Mon expérience m’amène à considérer qu’il y a peu de gens malhonnêtes il y a surtout beaucoup de gens mal informés. On doit pouvoir par le dialogue créer le respect mutuel et éviter la guerre. On est différent, ce n’est pas une raison pour ne pas respecter  les opinions des autres. Je crois profondément en la vertu du dialogue, un dialogue qui ne doit pas être naïf. Il ne faut surtout pas avoir d’a priori sur un désaccord à la fin d’une discussion. On se rendra compte que l’on a finalement beaucoup plus de choses en commun que l’on ne l’imaginait à l’origine.

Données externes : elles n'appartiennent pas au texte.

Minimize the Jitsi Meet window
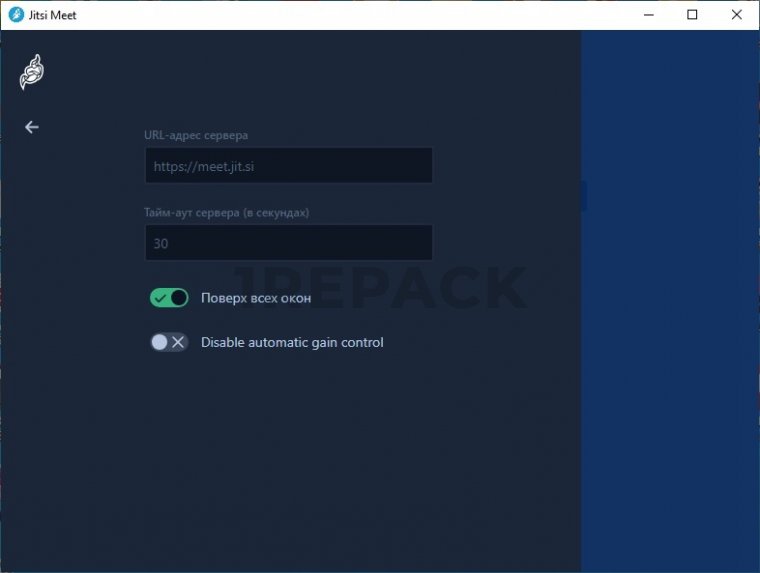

C’est ce que j’ai pu faire par exemple avec Greenpeace et des associations de consommateurs un peu combatives, Je leur ai dit: « parlons-nous et au moins, nous allons faire connaissance, on va travailler sur ce qui nous rapproche et ensuite nous travaillerons, si on en a la force, sur ce qui nous sépare. » Et ça marche ! Bien entendu, à condition que l’on ait en face de soi  des gens honnêtes. Mon conseil est d’aller vers les autres, écoutez, soyez curieux, François Dalle m’avait dit une chose qui peut s’adresser à vous :  » ne conceptualisez pas trop vite ». Il avait peur que je tire des conséquences d’une observation rapide. » Cela veut dire qu’il faut sentir, faire travailler ces cinq sens, aller au contact des gens, aller au contact des marchés, aller au contact des choses, « comprendre et sentir ». Après je me suis senti bien dans le monde car j’ai eu beaucoup de bonheur à connaitre des cultures et des gens différents. Et aujourd’hui, je passe mon temps à cela dans mon métier. Lorsque je travaille dans le cadre du B20 par exemple, je suis en relation avec les 20 plus grands pays du monde. J’ai eu la chance de parler « cosmétiques » aux premiers ministres chinois, indiens, britannique, espagnol ; d’être allé voir David Cameron pour essayer de le convaincre que le Brexit n’était pas une bonne idée. Il le savait déjà et n’y pouvait plus grand-chose. Rencontrer ces gens doit être une passion. Cela l’a été pour moi, ce doit être aussi celle de votre génération.